Der Erscheinungshügel ist schwarz vor Menschen. Es kommen nun bis zu 60.000 Menschen am Tag. Die Bundesbahn setzt Sonderzüge ein, und trotz der 1949 noch geringen Fahrzeugdichte stauen sich Autos im Ort und auf den Zufahrtsstraßen, die einen solchen Massenandrang nicht verkraften können.

Am 8. Dezember 1949, am Fest der Unbefleckten Empfängnis, ereignet sich das, was „Sonnenwunder“ genannt wird. Pastor Gailer hält gerade eine Andacht im Beisein von annähernd 10.000 Gläubigen, als die Menge panikartig in Bewegung gerät. Gailer unterbricht das Gebet. Er und vier weitere Geistliche begeben sich zum Birkenwald, um festzustellen, was die Menge in Atem hält. Sie sehen, wie am Himmel, der ansonsten von Wolken verhangen ist, die Sonne rotiert und wie die nicht blendende Scheibe auf sie zurast, bis sie nah vor ihnen zu stehen scheint, und sich dann wieder entfernt. Eine Viertelstunde lang wird dieses Phänomen beobachtet; Menschen geraten in Panik oder in Verzückung, Kinder weinen. Rufe werden laut, dies sei das erwartete Zeichen für alle, daß „Heroldsbach“ wahr sei.

Der Vorgang gleicht bis in die Details dem Geschehen in Fatima.

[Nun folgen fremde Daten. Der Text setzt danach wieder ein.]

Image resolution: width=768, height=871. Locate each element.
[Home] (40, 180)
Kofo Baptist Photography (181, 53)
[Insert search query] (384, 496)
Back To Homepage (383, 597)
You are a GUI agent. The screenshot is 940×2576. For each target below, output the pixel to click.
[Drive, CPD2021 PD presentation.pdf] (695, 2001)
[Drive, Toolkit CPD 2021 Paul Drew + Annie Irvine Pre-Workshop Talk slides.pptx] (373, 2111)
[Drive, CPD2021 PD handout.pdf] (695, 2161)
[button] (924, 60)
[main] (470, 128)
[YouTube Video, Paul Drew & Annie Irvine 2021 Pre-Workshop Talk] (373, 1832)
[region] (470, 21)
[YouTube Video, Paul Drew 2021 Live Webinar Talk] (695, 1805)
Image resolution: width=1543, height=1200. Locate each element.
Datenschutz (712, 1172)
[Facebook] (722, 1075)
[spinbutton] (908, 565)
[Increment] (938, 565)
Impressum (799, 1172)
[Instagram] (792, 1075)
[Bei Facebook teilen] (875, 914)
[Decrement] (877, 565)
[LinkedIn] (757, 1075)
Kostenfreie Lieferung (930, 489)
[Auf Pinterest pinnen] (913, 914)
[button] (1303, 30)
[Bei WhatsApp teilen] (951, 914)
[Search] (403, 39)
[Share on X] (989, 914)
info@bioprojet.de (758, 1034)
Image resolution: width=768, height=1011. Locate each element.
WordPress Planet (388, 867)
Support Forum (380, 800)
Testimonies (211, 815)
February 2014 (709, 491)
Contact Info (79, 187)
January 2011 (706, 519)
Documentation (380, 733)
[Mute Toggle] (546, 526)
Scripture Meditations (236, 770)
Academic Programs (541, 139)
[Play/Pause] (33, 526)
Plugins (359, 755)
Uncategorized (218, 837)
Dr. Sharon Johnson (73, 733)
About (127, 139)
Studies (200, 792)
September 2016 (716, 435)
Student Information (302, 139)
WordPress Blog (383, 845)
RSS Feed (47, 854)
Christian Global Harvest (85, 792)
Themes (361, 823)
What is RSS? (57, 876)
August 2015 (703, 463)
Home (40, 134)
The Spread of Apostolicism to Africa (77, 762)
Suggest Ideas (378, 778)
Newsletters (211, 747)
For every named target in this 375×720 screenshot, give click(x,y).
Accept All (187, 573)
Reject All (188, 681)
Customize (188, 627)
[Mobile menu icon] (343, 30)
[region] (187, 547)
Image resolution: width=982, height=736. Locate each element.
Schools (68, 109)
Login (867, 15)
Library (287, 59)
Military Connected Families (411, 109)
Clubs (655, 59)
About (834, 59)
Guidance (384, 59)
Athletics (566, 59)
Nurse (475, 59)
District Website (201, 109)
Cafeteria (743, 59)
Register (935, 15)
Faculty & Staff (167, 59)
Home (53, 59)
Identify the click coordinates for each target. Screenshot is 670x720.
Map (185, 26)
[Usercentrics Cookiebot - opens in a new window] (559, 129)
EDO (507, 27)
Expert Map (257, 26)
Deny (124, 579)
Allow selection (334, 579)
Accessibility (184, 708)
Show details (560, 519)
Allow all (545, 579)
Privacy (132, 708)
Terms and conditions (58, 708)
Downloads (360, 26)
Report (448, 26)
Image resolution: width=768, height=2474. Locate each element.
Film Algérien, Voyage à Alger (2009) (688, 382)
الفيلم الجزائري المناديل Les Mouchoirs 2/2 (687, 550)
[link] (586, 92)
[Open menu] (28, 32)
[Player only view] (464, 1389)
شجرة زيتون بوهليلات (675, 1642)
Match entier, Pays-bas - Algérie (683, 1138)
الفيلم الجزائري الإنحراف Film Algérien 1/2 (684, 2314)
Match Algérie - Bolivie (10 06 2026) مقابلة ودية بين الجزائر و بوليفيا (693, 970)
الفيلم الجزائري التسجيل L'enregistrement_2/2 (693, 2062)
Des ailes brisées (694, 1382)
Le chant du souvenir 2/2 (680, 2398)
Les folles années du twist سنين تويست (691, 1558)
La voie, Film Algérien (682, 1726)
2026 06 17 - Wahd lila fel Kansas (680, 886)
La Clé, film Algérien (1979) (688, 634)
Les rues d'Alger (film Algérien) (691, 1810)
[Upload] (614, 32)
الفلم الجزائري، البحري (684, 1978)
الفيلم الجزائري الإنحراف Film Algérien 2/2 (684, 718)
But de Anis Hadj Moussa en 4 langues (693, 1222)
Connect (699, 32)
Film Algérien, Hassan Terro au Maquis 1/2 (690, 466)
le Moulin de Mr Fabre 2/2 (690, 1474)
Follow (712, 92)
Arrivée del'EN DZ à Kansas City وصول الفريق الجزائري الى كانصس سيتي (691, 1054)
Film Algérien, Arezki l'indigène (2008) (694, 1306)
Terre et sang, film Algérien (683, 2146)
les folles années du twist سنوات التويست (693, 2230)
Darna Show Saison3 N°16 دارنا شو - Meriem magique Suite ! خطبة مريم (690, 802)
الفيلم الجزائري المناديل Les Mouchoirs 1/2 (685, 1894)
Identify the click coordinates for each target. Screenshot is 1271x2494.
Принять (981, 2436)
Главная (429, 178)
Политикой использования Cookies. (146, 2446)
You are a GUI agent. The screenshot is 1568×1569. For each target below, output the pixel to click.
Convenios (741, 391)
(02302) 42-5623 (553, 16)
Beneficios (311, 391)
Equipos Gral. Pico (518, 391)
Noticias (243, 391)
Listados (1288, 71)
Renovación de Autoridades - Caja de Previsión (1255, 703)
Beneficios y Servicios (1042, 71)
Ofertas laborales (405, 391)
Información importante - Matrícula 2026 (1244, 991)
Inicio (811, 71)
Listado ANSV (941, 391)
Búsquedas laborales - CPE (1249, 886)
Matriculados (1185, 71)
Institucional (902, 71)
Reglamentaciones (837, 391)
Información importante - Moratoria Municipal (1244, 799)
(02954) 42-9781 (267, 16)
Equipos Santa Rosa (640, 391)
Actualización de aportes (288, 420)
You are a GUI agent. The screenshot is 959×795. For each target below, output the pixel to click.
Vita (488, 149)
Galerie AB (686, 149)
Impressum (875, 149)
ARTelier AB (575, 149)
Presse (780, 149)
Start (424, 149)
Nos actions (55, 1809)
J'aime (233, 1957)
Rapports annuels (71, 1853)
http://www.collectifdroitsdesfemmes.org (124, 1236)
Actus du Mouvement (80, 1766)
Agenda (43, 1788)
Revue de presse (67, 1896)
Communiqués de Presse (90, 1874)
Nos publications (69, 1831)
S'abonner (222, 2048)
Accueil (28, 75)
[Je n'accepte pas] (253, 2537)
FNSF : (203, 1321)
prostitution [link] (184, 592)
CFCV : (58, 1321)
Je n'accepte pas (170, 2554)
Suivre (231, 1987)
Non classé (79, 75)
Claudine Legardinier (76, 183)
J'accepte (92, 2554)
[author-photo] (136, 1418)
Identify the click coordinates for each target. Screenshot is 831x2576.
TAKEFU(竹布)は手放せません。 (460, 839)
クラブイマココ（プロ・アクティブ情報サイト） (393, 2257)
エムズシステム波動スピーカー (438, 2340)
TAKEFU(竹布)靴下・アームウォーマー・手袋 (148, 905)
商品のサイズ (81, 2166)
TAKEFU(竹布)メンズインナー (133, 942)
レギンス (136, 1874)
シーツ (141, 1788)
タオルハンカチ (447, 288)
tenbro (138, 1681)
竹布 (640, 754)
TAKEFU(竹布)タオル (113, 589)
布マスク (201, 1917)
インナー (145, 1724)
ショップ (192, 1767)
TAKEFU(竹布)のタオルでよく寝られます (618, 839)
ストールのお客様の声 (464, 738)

Nach diesem Auftakt des Erscheinungszyklus kommt es bis zum 31. Oktober 1952 zu zahlreichen Vorgängen, die ebenfalls von der Kirche als „nicht-übernatürlich“ bezeichnet werden und die Dimensionen, die wir von Lourdes oder Fatima kennen, sprengen. Den Kindern öffnet sich nach ihren Angaben der Himmel, in den sie blicken dürfen; sie sehen die Gottesmutter, umgeben von Engeln; sie sehen Christus, Gottvater und den Heiligen Geist in der bekannten Gestalt einer Taube.

Es sind an anderen Erscheinungstagen Szenen fotografiert worden, wie die kleinen Visionäre gerade die Muttergottes, unsichtbar für alle anderen, begleiten; oder wie umstehende Gleichaltrige von den Seherkindern eingeladen werden, der anwesenden, aber nicht sichtbaren Maria die Hand zu reichen.

Solche Ausweitungen von Erscheinungsmirakeln gegenüber den eher zurückhaltenden, „klassischen“ Vorkommnissen, die aus weltbekannten Wallfahrtsorten überliefert sind, beschweren ihre Glaubwürdigkeit, wobei mit zunehmendem Wissen allerdings immer klarer wird, wie wenig wir eigentlich von Kräften wissen, die sich von bodenständiger Naturwissenschaft abheben. Mittlerweile kennen wir eine nochmalige Mirakel-Ausweitung, nämlich aus Medjugorje (1981), wo auf dem Film eines Fotografen nach dem Entwickeln eine Marienstatue zu erkennen ist, die es gar nicht gibt.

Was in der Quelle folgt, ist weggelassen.